В этом доме художнику позировал Карлейль – для того самого портрета, который получил такую известность. Первоначально Уистлер сказал, что ему хватит трех сеансов, однако в итоге сессия затянулась. Карлейль оказался нетерпеливой моделью. Он неоднократно предлагал Уистлеру «подстегнуться», а художник прикрикивал на него: «Ради всего святого, не вертитесь!»; наконец Карлейль взбунтовался и стал рассказывать всем вокруг, что Уистлер – «самый бестолковый тип на земном шаре».

Художник покидал Челси, возвращался, снова уезжал – и вернулся в последний раз, чтобы умереть. В пятьдесят три года он женился на вдове по имени Беатрикс Годвин, чья кончина девять лет спустя погрузила его в пучину одиночества и отчаяния. Несколько лет подряд он скитался по Лондону, жил то у друзей, то в меблированных комнатах, пока, уже больным шестидесятисемилетним стариком, не нашел обратную дорогу на Чейн-уок – на сей раз в дом номер 74.

Перед теми, кто знавал его в буйной молодости и славной зрелости, предстал совершенно незнакомый человек.

«Когда мы увидели Уистлера, бродившего в поношенном пальто по просторной студии, – писали в своей книге «Жизнь Джеймса Макнейла Уистлера» Э. Р. и Дж. Пеннелл, – нас поразил его облик: дряхлый, измученный, едва живой старик. Для нас не было зрелища печальнее и трагичнее. Трагедия усугублялась тем, что он всегда был записным франтом, истинным денди, и сам себя таковым называл… Но теперь никто не сумел бы угадать былого денди в этом всеми покинутом старике, облаченном в ветхое пальто и еле переставлявшем ноги».

Здоровье Уистлера продолжало ухудшаться, и спустя год он умер. Так вот окончили свои дни на Чейн-уок два великих художника, обессмертившие своей кистью рассветы на Темзе; судьба отказала им в достойной и умиротворенной старости, они покинули мир, которому подарили красоту, в одиночестве, небрежении и тоске.

11

Размышления о Тернере и Уистлере навели меня на идею завершить день посещением галереи Тейт, полное название которой – Национальная галерея британского искусства. Однако никто не называет ее полным именем, она – галерея Тейт или просто «Тейт».

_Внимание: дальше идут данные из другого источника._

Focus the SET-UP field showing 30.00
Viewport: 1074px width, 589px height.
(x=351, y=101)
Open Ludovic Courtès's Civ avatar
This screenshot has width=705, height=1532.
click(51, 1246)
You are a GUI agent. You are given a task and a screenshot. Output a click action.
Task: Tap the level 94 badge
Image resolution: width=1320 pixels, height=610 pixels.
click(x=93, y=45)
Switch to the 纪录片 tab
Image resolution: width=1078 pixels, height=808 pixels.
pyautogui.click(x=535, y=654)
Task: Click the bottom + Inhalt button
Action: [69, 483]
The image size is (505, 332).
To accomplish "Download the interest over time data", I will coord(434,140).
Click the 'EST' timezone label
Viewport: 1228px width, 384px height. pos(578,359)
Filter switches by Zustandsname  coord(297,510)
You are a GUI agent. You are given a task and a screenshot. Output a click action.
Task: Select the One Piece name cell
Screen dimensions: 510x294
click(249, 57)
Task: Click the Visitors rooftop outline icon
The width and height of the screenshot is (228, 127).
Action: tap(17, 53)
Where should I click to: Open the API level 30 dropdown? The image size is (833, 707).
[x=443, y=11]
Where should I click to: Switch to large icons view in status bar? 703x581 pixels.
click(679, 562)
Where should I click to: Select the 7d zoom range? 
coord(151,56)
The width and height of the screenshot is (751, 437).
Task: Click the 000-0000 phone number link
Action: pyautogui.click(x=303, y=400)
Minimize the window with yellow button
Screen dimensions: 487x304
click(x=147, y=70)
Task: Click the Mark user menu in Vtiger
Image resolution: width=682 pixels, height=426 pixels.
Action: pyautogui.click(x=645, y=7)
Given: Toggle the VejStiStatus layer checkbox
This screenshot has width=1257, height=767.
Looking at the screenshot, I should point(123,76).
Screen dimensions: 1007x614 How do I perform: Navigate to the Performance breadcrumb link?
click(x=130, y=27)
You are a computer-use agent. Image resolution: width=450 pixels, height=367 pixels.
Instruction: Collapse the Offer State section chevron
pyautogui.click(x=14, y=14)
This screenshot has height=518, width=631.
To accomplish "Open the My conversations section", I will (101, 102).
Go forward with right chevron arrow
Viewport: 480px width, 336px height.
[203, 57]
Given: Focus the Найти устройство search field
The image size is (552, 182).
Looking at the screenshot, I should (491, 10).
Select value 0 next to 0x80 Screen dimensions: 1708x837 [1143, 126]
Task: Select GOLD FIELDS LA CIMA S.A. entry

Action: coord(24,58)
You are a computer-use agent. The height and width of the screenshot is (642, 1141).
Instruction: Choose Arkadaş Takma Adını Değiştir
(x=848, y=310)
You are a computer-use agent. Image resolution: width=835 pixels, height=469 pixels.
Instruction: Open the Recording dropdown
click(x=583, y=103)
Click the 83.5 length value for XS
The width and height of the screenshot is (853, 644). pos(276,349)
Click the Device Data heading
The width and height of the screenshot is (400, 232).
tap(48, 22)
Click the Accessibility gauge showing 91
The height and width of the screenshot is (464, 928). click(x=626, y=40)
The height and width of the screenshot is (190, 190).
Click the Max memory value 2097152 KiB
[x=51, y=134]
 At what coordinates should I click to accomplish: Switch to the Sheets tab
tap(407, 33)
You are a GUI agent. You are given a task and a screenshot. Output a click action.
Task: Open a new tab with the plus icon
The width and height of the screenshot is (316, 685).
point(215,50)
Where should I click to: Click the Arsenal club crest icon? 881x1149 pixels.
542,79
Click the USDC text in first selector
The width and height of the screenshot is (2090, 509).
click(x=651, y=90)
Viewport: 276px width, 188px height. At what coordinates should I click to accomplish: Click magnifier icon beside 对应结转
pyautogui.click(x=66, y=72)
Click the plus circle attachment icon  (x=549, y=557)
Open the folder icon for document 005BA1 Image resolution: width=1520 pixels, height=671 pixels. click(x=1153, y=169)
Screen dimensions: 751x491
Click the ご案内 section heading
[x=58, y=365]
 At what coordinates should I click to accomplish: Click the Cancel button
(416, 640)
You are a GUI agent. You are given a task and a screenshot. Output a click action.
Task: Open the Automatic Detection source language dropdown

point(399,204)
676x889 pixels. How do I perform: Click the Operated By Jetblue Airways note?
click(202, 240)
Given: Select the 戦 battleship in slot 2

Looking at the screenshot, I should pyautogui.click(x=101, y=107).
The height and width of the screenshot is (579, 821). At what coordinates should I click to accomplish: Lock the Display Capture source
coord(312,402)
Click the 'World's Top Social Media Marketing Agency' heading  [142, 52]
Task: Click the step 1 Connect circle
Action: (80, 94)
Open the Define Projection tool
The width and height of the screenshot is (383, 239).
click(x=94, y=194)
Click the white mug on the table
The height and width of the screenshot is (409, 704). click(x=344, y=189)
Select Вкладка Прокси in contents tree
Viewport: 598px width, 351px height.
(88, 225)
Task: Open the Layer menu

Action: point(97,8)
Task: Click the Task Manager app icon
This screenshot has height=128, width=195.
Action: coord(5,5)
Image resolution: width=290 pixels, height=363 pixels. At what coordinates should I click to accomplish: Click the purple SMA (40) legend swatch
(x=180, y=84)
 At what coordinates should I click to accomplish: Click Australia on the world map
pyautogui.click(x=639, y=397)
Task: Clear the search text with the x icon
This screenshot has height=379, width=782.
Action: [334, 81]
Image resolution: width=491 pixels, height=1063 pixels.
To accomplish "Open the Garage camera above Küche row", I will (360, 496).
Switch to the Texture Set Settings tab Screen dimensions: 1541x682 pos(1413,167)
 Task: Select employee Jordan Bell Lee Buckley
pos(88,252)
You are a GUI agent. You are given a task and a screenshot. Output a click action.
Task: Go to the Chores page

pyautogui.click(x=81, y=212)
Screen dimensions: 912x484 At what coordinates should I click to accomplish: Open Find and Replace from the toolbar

Каждому лондонцу известна галерея Тейт, но многие ли знают что-либо об ее основателе Генри Тейте? Этот человек обязан своей славой и карьерой потрясающему в своей элементарности изобретению. Он изобрел кусковой сахар! Начинал он с помощника бакалейщика в городке на севере Англии, в Ливерпуле стал торговать сахаром и быстро сообразил, от скольких неудобств себя избавит, если будет продавать сахар не бесформенными головами, а одинаковыми кусками. «Сахарные кубики Тейта» мгновенно стали известными всему миру. Удивительно, что никто не додумался до этого раньше.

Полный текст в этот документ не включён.